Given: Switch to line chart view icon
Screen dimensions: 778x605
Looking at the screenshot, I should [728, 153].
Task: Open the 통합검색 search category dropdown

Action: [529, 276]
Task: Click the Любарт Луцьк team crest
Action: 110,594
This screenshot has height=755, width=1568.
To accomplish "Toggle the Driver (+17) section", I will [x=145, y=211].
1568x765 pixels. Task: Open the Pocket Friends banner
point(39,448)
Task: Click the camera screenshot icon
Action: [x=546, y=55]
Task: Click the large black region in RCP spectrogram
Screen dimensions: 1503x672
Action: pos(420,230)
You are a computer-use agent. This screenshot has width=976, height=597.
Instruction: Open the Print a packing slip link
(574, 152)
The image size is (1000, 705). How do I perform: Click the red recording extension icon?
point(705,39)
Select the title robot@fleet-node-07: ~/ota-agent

**ASSIGNMENT**
Restate every line of the listing word for word.

**TASK OUTPUT**
Given: Switch to line chart view icon
Screen dimensions: 778x605
Looking at the screenshot, I should [728, 153].
Task: Open the 통합검색 search category dropdown

Action: [529, 276]
Task: Click the Любарт Луцьк team crest
Action: 110,594
This screenshot has height=755, width=1568.
To accomplish "Toggle the Driver (+17) section", I will [x=145, y=211].
1568x765 pixels. Task: Open the Pocket Friends banner
point(39,448)
Task: Click the camera screenshot icon
Action: [x=546, y=55]
Task: Click the large black region in RCP spectrogram
Screen dimensions: 1503x672
Action: pos(420,230)
You are a computer-use agent. This screenshot has width=976, height=597.
Instruction: Open the Print a packing slip link
(574, 152)
The image size is (1000, 705). How do I perform: Click the red recording extension icon?
point(705,39)
Select the title robot@fleet-node-07: ~/ota-agent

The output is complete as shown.